Sometimes I struggle in the company of others.
It usually doesn’t show as I have developed a great skill at appearing socially reasonable. Know when to smile; be effusive; be interested.
I have been told I share too much.
I am who I am.
I would rather be honest with who I am than maintain a charade and dance this odd dance we are all perpetually doing where we pretend to be neutral or unbiased in the public space and hide our real selves for behind our house walls.
Still I do hide really. In public I am not always who I appear to be…I am less introverted in public because I need to be.
I have come to believe I am a natural extrovert who, through childhood experience was made an introvert…over time that extrovert had emerged a bit at a time.
At this stage I like large groups of people more than small groups and way more than one-on-one. You can get lost in the large group. You can find anonymity there.
I like to be around people…I don’t necessarily want to talk to them.
I have few friends and they are good ones. I’m not good at lots of friends although I envy people who are.
Even as a parent, a brother, a son and a partner I struggle with closeness…it’s all there inside, a great and deep abiding love, but it comes out cold, aloof and distant…as if it had to travel a great distance to reach its destination and has emerged weary and ragged from the journey.

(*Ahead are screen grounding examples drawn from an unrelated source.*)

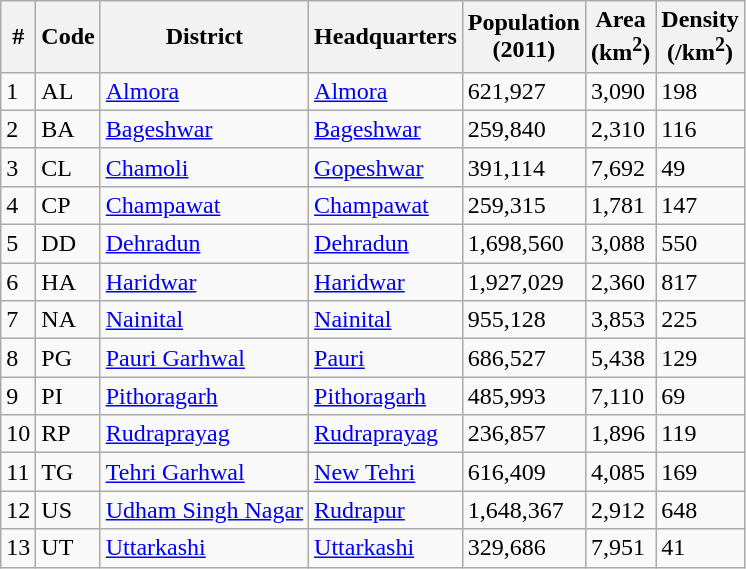
Rudrapur [386, 510]
11 [18, 472]
Udham Singh Nagar [204, 510]
329,686 [524, 548]
616,409 [524, 472]
3,090 [620, 91]
621,927 [524, 91]
955,128 [524, 320]
41 [700, 548]
US [68, 510]
550 [700, 244]
DD [68, 244]
CL [68, 167]
Chamoli [204, 167]
2,360 [620, 282]
Pauri [386, 358]
Code [68, 37]
3,088 [620, 244]
Headquarters [386, 37]
1 [18, 91]
# [18, 37]
2 [18, 129]
District [204, 37]
Population (2011) [524, 37]
686,527 [524, 358]
1,648,367 [524, 510]
259,840 [524, 129]
AL [68, 91]
7 [18, 320]
Gopeshwar [386, 167]
3,853 [620, 320]
1,896 [620, 434]
TG [68, 472]
119 [700, 434]
New Tehri [386, 472]
49 [700, 167]
817 [700, 282]
5,438 [620, 358]
CP [68, 205]
7,110 [620, 396]
7,692 [620, 167]
259,315 [524, 205]
5 [18, 244]
NA [68, 320]
198 [700, 91]
391,114 [524, 167]
2,912 [620, 510]
236,857 [524, 434]
12 [18, 510]
485,993 [524, 396]
69 [700, 396]
4,085 [620, 472]
147 [700, 205]
3 [18, 167]
Tehri Garhwal [204, 472]
7,951 [620, 548]
169 [700, 472]
PG [68, 358]
Area (km2) [620, 37]
129 [700, 358]
1,927,029 [524, 282]
4 [18, 205]
BA [68, 129]
8 [18, 358]
2,310 [620, 129]
13 [18, 548]
Pauri Garhwal [204, 358]
PI [68, 396]
9 [18, 396]
225 [700, 320]
10 [18, 434]
1,781 [620, 205]
6 [18, 282]
648 [700, 510]
UT [68, 548]
Density (/km2) [700, 37]
RP [68, 434]
HA [68, 282]
116 [700, 129]
1,698,560 [524, 244]
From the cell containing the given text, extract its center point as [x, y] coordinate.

I feel I can be a walking contradiction – I have a thin skin covered in the illusion of armour; I crave approval and so run from it; I can be filled with anger and black hate and so seek peace with all my strength; I am terrified all of the time and so I become fearless.
I do not understand myself…if I could play any role in a Shakespearean drama I would want the fool but in so wanting it I would end up with Lear or Macbeth.
Sometimes I miss me. I miss the me that was before the world leaked in like so much radiation mutating me into something other than what I might have been.
Yet for all that mopiness I am happy…another contradiction.